Campbell v. Mitsubishi Aircraft Intern., Inc., 452 F. Supp. 930 (W.D. Pa. 1978)

US District Court for the Western District of Pennsylvania - 452 F. Supp. 930 (W.D. Pa. 1978)
July 11, 1978

452 F. Supp. 930 (1978)

Charles E. CAMPBELL, t/d/b/a Campbell Air Service, Plaintiff,

Civ. A. No. 75-800.

United States District Court, W. D. Pennsylvania.

July 11, 1978.

*931 Edward M. Burr, Pittsburgh, Pa., for plaintiff.

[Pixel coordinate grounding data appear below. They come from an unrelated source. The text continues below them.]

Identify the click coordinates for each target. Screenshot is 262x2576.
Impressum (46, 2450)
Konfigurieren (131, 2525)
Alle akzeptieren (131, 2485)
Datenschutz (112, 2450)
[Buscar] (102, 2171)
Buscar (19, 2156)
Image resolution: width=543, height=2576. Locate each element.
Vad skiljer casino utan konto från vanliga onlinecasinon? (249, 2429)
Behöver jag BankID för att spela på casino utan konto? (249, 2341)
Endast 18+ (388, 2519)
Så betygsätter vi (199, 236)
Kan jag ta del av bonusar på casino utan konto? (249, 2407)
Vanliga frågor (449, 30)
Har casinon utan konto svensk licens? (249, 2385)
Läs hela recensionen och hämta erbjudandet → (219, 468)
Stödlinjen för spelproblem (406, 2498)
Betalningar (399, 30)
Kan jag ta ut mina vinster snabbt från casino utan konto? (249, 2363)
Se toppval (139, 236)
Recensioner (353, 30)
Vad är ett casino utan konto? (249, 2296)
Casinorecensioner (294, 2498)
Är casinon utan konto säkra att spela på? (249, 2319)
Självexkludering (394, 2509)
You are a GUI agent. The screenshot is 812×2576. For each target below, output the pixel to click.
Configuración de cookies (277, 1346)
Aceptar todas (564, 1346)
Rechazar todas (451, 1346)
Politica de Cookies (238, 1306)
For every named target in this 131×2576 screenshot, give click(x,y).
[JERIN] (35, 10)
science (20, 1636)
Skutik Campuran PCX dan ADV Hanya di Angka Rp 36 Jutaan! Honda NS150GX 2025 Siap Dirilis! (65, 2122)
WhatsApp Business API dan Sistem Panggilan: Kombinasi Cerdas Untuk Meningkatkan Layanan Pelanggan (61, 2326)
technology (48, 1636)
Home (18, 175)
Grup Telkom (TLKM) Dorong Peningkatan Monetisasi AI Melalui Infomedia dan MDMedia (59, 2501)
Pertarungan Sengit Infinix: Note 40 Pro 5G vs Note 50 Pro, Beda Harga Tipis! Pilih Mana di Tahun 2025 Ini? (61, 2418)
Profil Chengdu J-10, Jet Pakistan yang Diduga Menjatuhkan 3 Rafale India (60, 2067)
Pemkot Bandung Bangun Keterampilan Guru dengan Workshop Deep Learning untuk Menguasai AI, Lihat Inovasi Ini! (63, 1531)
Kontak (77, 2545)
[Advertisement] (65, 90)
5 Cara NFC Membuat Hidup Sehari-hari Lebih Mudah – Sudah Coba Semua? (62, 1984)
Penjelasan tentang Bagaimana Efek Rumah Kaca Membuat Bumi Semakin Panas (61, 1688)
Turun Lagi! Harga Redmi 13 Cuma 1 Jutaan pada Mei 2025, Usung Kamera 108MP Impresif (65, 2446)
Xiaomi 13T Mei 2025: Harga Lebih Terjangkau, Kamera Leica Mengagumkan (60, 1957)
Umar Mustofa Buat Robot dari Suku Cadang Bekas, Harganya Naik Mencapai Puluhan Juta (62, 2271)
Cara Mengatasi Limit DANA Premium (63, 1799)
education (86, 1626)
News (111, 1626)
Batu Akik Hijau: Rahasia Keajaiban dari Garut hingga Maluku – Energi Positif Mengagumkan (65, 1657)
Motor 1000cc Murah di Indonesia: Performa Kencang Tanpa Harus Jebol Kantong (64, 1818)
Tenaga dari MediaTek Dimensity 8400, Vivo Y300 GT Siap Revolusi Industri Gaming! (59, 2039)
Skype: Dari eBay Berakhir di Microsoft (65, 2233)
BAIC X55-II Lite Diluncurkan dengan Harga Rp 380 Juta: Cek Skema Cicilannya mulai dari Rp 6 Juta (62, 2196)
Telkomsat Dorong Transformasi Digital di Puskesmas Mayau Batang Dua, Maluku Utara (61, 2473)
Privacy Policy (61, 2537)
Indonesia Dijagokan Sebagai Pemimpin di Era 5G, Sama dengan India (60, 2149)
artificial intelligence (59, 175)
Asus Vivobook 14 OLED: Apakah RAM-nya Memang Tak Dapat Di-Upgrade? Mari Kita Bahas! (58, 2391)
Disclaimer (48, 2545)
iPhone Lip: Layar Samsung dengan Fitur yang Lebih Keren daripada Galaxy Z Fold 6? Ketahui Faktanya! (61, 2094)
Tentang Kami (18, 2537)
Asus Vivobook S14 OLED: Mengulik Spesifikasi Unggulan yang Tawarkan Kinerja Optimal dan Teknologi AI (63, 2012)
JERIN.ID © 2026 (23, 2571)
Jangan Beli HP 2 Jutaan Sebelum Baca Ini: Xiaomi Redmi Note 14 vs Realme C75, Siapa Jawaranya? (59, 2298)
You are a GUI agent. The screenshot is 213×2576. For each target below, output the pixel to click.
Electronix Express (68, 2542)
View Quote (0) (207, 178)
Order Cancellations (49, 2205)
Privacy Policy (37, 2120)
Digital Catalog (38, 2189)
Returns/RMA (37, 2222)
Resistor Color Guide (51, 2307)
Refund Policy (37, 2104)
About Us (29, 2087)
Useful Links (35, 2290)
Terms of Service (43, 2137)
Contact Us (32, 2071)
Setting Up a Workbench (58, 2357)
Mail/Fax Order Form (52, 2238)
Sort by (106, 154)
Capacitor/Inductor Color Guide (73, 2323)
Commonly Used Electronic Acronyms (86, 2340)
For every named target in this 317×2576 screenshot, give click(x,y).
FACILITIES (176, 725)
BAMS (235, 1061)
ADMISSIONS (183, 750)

Gilbert J. Helwig, Pittsburgh, Pa., for defendant.



ZIEGLER, District Judge.


I. History of Case

Presently before this court is defendant's Motion for Summary Judgment. Defendant, Mitsubishi Aircraft International, Inc. ("Mitsubishi") is a Texas corporation engaged in the business of assembling and selling aircraft. Its principal office and place of business is in the State of Texas. Plaintiff, Charles E. Campbell ("Campbell") was a Mitsubishi distributor from February, 1969 to December 31, 1974 and, as such, purchased aircraft from Mitsubishi which in turn were sold to others. Campbell operated his business from a site in Allegheny County, Pennsylvania known as "Campbell Airport." During this period, Campbell purchased aircraft from Mitsubishi and executed a series of promissory notes for the balance of the purchase price. These notes required monthly interest payments.

Campbell filed this civil action on June 27, 1975, claiming that, in connection with certain aircraft purchases between himself and Mitsubishi, Mitsubishi had contracted for, charged or was paid interest in excess of the maximum rate permitted under Texas law. He seeks to recover the sum of $612,023.06 representing alleged penalties and interest, plus attorney's fees in the amount of $244,809.00, or a total of $856,832.06.

Plaintiff's claims rest on the assumption that the validity of the interest payments provided for in the notes is governed by the laws of Texas. In particular, Campbell relies upon the Texas usury act which provides:

"Except as otherwise fixed by law, the maximum rate of interest shall be ten per cent per annum. A greater rate of interest than ten per cent per annum unless otherwise authorized by law shall be deemed usurious. All contracts for usury are contrary to public policy and shall be subject to the appropriate penalties prescribed in Article 1.06 of this subtitle." Texas Rev.Civ.Stat., Art. 5069-1.02.[1]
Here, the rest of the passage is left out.